What we do with the patch is to boost the size of that gate. We boost the size of the channel letting more information flow in and out. The way we do that electrically is similar to do conducting the orchestra of the brain’s neurons, where the brain is this billion-strong pot full of neurons with trillions of connections between them. So it’s really, really complicated since lots of electrical signals are going on and doing lots of things at once. But fundamentally, it’s just waves of electromagnetic energy, and those waves are reflective of whether you’re concentrating, asleep, and so on. What we do is artificially engineer, or cause a state to come about that is ideal for your memory. How we do that is by providing those neurons or that wave-y space with a conductor to give it structure, to make them play in time and play in tune. Those 6 Hz applied is kind of like dropping a stone in the middle that then resonates throughout the brain and causes more neurons to be connected.
The effects can be seen by sensors implanted under the skin, and it’s been shown that the electrical effects are sustained for a couple of hours afterwards. Not more than a day, and definitely not more than a week, but for a couple of hours. Of course, how long the effects last depends on the person and the targeted behavior – typically 30 minutes to 90 minutes. Notably, the effects are really short term. The electrical effect doesn’t cause any structural changes in the brain or chemical changes in the brain, and ultimately the electrical change dissipates pretty quickly within a couple of hours.

> **WHAT TO WORK ON**:
1. From the passage on the memory patch, list every distinct length of time it mentions, once each, and count a range as a single item.
2. Extend the passage on the memory patch and its electrical effects on the brain, starting after its final sentence.

> **STORED DATA**:
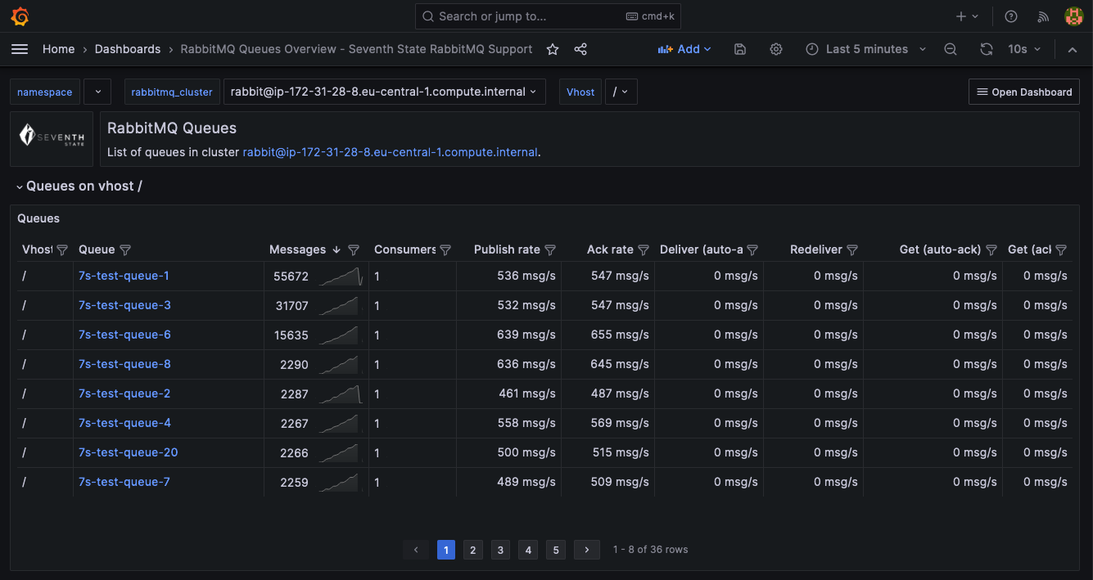
Task: Filter the Queue column
Action: 125,250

> **TASK-BY-TASK ANSWERS**:
1.
- a couple of hours
- a day
- a week
- 30 minutes to 90 minutes

2.
Having had an opportunity to try one of the patches, it really was as easy as described; pull off the backing paper, place the patch on your forehead, and flick on a switch. I used the patch for 15 minutes, and within about 15-30 seconds, I noticed the phosphene sensations – kind of like a subtle flashing of light, since the patch is placed near your eyes (phosphene sensations occur from 10-40 Hz). Actually, if it weren’t for those phosphene sensations, I wasn’t too sure for the first few minutes that anything was happening. I wondered whether or not I had even turned on the device. However, after about 10 minutes, I started to feel something similar to a caffeine buzz; that feeling that you get when you feel a little bit more awake, energized, and focused. The company says that using the patch for just 15 minutes can provide certain cognitive enhancements for at least one hour. For me, I felt like this was definitely the case, and perhaps a bit longer than that.
Results from these types of products can be hard to quantify or even qualify. One way to think of one of these patches is as an aid. Let’s say you’ve invested a few hundred dollars in expensive running shoes for a marathon but have never trained for a marathon before. There’s only so much the shoes can help with, and after a while you would have diminishing returns. That’s why cognitive acuity and mental training has become increasingly popular topics over the past decade as we better understand that the brain is a muscle that needs to be exercised. But products such as Humm’s patch can help prime the brain in such a way to encourage better working memory and cognitive functions over time as you actively engage in mental tasks.